QUOTED PASSAGE
Farm info

Coffee has great meaning for the Vilela Ribeiro family. Thanks to coffee, Sebastião and Lucia’s children, João Augusto and Florence Maria, have access to education; Maria has just begun her studies in a university program in veterinary medicine and João Augusto is starting his career as a coffee professional.

Sebastião and Lucia come from humble beginnings and had their first contact with coffee in the savanna region of Cerrado Mineiro. Sebastião’s sister lived in Patrocino and so they came to the area to work as employees on a coffee farm and start a new stage in their lives. Eventually they were able to acquire the four-hectare property that is Fazenda Fortaleza.

They grow coffee with great care and enjoy drinking their own coffee on the farm for its distinctive flavor. “Through coffee I brought up my family with dignity and tomorrow my daughter will join college,” says Sebastião. “We are proud to participate in the entire process from harvest to consumption and it is great pride for us. Our biggest challenge and focus is to produce quality and introduce everyone to the unique quality of coffees from the Chapadão de Ferro region to which we belong.”

The family still marvels each year as coffee passes through its blossoming and maturation stages. They ensure all cherries are harvested at peak ripeness and that the drying process is conducted carefully. João Augusto, who now works for Cafebras local coffee exporters, dreams of providing better living conditions for the family and wants to specialize in specialty coffees. He remembers his childhood in the small school in the community of Chapadão de Ferro, where he learned his first lessons in environmental preservation.

GIVEN ENTRIES
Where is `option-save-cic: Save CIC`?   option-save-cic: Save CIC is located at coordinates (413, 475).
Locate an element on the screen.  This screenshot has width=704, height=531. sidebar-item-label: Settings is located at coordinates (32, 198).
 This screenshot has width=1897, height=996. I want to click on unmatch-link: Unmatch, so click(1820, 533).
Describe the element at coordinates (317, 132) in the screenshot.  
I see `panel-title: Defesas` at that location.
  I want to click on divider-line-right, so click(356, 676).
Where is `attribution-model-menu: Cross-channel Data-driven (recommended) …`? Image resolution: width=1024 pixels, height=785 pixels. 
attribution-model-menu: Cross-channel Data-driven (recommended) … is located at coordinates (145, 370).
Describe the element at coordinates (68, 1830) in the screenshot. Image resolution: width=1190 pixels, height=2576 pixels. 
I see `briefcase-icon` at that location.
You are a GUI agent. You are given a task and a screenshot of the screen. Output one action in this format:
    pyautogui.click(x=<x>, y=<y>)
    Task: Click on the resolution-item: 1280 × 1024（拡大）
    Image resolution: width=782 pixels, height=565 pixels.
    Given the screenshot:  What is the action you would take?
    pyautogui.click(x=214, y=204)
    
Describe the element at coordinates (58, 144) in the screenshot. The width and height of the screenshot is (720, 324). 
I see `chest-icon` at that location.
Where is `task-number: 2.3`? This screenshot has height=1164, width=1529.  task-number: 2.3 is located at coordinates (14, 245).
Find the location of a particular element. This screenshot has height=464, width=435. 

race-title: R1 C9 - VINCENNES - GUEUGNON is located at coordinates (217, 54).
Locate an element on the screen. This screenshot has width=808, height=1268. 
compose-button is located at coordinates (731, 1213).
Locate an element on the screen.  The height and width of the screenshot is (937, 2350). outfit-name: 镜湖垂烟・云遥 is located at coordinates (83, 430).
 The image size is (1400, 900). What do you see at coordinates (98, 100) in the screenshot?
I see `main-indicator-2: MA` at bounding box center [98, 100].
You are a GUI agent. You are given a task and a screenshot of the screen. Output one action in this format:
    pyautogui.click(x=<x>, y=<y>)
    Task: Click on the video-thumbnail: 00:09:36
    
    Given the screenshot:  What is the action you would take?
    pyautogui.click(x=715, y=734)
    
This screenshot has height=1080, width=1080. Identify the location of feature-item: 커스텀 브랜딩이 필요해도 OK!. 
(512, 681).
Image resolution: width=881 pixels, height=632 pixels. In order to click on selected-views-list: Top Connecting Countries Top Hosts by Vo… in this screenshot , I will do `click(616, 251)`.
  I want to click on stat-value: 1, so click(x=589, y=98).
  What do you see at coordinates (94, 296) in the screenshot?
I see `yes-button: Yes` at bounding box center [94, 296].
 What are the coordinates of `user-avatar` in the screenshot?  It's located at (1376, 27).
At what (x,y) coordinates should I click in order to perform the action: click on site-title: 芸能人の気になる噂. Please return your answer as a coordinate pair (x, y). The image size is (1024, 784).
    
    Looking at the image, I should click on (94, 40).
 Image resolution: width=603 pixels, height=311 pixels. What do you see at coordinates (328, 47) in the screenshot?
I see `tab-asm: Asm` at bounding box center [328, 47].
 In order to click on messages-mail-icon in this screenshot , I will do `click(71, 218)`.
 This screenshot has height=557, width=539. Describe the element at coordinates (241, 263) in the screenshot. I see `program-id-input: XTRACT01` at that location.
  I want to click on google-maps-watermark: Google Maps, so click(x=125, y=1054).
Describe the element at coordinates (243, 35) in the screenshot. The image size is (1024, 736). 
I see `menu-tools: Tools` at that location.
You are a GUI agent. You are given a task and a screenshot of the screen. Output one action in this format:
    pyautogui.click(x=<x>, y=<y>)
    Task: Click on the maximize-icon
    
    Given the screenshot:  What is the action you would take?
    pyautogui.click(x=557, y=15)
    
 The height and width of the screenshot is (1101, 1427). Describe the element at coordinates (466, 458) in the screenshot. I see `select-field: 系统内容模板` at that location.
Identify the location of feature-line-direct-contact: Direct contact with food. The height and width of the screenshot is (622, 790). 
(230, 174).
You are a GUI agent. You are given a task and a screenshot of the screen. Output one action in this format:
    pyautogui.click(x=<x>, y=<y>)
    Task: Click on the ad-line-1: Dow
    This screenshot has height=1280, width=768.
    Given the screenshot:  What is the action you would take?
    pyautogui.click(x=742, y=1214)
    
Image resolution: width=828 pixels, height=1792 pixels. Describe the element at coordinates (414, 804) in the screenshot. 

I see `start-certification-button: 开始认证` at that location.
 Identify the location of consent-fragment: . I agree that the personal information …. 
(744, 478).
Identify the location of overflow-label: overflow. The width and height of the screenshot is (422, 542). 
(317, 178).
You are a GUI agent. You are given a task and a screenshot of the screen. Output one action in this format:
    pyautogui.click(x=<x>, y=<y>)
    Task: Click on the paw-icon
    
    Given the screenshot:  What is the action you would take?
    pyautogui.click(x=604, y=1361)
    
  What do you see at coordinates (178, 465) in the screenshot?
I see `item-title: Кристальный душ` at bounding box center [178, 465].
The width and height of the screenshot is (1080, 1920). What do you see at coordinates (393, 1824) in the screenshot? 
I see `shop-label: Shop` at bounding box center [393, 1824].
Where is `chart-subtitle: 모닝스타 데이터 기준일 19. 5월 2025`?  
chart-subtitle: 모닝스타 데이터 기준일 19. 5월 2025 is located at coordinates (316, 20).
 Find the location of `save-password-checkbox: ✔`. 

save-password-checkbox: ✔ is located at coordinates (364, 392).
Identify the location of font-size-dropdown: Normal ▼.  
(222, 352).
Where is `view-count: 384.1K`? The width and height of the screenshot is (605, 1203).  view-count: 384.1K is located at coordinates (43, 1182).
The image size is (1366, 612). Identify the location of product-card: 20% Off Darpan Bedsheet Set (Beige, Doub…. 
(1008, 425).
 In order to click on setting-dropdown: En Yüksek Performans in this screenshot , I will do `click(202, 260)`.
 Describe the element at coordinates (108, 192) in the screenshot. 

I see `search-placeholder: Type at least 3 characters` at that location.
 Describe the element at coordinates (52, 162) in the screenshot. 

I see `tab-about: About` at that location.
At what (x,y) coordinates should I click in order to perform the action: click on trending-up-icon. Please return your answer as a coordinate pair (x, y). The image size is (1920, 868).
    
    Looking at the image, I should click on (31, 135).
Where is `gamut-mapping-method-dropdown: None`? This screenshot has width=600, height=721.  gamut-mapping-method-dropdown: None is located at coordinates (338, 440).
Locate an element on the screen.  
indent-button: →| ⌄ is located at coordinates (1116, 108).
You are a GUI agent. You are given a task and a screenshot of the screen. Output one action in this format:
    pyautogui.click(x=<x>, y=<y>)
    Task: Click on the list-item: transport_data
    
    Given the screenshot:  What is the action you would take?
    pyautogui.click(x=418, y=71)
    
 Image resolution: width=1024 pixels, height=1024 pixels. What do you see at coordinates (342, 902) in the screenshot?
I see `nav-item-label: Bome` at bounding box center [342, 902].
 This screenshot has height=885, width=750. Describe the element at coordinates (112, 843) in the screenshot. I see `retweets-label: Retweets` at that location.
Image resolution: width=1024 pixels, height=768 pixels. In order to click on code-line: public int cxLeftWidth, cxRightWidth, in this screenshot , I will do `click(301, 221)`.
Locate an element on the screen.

ACTION ITEM
Write the next part of the profile of the Vilela Ribeiro family's coffee farm, starting after its final sentence. The entries have no role in this work.

RESPONSE
The community of Chapadão de Ferro is located in Alto Paranaíba near the city of Patrocínio. This microregion lies in the area of an extinct volcano and the unique profile of coffees produced here is attributed to the volcanic soils and higher elevations.

Learn more about coffee farming in the Cerrado Mineiro.


Cerrado Mineiro

The Cerrado Mineiro region, located in northwest of Minas Gerais State is a world-recognized, high-quality coffee producing origin and became the first Protected Geographical Indication in Brazil in 2005, with full Designation of Origin in 2013. A strong characteristic of this region is its well-defined seasons—a hot, wet summer followed by a pleasantly dry winter. The dry climate during harvest eliminates potential problems with humidity during the drying process.

Minas Gerais is Brazil’s principal agricultural state, and the Cerrado is home to many of the country’s celebrated coffee estates, with expertise in planting, harvesting, drying, and sorting. We love Cerrado coffees for their big body, rich chocolate notes, and velvety texture when pulled as espresso.

Today, the area’s 4,500 farmers produce a combined average of 6 million bags per harvest, with an average of 35 bags per hectare. To reach these production levels, producers had to first adapt to the region’s conditions. Coffee farmers first arrived in Cerrado in the 1970’s, after being pushed out of the state of Parana by frost and out of the state of São Paulo by nematodes. They found the soil in Cerrado to be very acidic, which they rectified with the application of calcium to create the healthy soils they enjoy today.

Cerrado coffee farms are cultivated in areas with elevations varying between 800 and 1,300 meters above sea level and are known for consistently producing high quality coffees with a repeatable profile. Independent of farm size, the spirit of professionalism is present throughout Cerrado’s coffee producers. Entrepreneurialism is part of farmers’ DNA, and many producers are second or third generation growers who also hold degrees in agronomic engineering, business management, and administration. While each family narrative is different, Cerrado is characterized by an enterprising attitude.